## Assignment
Pick out every line in the data below that holds "computer".

## Data
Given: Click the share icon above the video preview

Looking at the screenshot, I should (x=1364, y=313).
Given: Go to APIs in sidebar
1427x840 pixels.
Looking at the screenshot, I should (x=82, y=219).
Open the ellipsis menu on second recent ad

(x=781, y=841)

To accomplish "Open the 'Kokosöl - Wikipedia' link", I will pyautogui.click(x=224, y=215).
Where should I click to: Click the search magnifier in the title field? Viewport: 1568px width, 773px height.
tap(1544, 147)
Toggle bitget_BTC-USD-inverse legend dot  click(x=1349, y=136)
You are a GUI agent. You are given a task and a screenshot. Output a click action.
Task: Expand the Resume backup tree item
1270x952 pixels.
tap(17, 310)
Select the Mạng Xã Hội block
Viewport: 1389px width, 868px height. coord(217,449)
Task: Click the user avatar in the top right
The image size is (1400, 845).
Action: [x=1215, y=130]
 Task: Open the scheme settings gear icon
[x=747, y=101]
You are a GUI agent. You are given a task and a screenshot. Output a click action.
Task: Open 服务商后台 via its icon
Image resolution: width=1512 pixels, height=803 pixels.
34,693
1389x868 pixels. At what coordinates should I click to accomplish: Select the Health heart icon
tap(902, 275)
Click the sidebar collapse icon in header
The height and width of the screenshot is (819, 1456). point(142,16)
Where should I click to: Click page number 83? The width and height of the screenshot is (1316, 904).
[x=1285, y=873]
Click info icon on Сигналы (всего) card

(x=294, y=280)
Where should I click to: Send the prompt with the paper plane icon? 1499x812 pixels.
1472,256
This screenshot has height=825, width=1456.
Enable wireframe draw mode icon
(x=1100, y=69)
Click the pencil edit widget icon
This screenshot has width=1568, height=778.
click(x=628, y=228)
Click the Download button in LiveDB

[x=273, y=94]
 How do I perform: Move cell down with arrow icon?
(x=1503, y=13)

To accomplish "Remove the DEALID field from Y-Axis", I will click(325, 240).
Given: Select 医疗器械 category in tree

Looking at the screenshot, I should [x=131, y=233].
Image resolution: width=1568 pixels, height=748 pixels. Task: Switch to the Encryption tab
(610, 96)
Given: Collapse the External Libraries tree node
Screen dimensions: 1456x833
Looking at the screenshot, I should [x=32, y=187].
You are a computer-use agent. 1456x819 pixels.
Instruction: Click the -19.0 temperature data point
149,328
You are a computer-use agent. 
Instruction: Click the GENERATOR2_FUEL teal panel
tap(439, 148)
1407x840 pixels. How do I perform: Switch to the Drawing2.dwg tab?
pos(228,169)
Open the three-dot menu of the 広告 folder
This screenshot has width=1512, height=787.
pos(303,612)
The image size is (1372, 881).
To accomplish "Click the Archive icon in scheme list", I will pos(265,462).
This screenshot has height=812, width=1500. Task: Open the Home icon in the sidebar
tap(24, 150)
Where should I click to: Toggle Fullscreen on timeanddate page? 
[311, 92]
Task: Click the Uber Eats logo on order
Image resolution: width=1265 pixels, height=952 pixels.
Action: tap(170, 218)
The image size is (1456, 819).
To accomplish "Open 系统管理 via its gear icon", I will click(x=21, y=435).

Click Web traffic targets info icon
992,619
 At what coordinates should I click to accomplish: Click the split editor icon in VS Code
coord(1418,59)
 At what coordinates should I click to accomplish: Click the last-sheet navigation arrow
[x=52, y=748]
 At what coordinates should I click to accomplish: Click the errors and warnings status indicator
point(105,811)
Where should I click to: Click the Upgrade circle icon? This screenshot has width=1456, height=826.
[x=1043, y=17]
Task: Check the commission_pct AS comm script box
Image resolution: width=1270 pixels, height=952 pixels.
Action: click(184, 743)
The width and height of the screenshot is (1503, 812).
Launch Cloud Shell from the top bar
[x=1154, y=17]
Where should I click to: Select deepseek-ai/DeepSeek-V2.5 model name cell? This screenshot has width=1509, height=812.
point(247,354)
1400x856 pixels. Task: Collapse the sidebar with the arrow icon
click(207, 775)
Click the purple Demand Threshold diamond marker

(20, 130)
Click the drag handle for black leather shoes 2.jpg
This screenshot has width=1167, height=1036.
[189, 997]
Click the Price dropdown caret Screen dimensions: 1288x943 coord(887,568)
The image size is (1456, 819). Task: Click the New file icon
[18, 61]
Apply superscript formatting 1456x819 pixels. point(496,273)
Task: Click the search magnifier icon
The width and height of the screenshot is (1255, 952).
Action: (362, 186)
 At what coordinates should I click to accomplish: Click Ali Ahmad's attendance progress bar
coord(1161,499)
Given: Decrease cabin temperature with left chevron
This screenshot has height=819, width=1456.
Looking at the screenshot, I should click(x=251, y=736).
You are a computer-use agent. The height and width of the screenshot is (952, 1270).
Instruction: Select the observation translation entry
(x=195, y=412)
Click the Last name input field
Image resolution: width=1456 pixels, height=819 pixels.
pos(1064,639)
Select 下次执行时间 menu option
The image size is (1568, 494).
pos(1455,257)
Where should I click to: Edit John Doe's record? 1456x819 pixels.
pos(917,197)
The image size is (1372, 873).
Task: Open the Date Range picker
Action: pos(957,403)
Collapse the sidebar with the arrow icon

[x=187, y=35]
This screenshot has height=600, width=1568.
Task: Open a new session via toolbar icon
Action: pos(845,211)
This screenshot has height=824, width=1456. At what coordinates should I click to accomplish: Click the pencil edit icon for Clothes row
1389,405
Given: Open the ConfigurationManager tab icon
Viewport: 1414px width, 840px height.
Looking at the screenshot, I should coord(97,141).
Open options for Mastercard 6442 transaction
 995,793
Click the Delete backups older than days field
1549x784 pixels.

## Reply
You are a computer-use agent. 1456x819 pixels.
You are a computer-use agent. 
You are a computer-use agent. The height and width of the screenshot is (952, 1270).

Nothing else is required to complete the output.